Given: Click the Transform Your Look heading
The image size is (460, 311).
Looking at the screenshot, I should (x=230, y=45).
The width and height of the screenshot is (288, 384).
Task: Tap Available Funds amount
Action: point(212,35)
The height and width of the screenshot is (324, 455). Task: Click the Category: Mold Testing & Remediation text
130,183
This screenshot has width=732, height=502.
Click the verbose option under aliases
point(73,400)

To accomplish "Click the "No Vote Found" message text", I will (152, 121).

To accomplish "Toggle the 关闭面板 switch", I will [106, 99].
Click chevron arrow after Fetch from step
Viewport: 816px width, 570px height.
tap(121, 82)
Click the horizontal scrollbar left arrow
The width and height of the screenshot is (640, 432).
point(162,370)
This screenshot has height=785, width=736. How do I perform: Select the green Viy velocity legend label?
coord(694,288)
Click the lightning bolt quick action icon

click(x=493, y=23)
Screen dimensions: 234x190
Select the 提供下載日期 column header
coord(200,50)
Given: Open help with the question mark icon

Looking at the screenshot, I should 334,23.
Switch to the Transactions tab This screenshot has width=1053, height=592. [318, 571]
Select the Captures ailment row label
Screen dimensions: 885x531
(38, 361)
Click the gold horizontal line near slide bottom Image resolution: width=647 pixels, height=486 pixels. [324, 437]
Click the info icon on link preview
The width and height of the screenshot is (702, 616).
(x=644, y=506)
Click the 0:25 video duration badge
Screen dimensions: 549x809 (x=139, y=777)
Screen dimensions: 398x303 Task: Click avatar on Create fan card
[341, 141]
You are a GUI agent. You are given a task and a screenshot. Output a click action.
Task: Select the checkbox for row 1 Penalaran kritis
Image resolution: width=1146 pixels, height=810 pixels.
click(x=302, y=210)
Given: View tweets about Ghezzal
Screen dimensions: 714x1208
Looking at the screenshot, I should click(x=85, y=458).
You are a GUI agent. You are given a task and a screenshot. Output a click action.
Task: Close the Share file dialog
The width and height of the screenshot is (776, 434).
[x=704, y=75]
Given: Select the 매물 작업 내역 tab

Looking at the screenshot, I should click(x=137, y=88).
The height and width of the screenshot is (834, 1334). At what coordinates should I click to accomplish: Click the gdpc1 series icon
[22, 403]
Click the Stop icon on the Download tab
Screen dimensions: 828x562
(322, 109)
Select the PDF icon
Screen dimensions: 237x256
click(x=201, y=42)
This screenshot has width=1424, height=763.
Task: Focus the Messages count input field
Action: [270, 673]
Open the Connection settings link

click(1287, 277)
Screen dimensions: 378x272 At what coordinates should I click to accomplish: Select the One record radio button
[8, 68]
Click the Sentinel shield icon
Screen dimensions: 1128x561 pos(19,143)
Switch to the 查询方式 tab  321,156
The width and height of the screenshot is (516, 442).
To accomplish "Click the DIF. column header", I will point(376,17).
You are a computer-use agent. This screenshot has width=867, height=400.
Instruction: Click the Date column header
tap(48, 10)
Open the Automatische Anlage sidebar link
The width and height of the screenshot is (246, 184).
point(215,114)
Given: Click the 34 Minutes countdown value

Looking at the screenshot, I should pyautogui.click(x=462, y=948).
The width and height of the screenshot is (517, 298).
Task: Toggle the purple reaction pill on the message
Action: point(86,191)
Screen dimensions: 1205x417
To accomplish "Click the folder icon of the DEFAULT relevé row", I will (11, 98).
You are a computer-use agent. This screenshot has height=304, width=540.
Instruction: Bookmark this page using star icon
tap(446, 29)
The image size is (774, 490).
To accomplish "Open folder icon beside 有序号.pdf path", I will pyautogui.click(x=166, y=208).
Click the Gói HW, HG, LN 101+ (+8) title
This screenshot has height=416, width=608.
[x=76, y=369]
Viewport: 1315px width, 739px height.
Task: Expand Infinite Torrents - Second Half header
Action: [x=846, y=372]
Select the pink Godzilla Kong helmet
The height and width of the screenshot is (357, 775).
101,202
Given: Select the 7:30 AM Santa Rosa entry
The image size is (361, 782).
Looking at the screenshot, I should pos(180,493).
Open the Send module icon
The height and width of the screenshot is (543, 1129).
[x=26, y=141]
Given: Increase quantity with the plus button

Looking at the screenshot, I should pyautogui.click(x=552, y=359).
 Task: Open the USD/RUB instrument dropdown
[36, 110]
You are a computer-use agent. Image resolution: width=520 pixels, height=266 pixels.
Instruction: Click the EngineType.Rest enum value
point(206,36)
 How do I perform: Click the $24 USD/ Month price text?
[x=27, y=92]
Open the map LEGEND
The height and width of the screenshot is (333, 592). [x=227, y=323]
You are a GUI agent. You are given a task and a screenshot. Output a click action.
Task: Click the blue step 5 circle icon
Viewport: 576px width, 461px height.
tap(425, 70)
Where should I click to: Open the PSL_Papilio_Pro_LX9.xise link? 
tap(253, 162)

........

• **Work to be completed**: Scan the data above and copy each line containing the word "folder".

• **Answer to this problem**:
To accomplish "Click the folder icon of the DEFAULT relevé row", I will (11, 98).
To accomplish "Open folder icon beside 有序号.pdf path", I will pyautogui.click(x=166, y=208).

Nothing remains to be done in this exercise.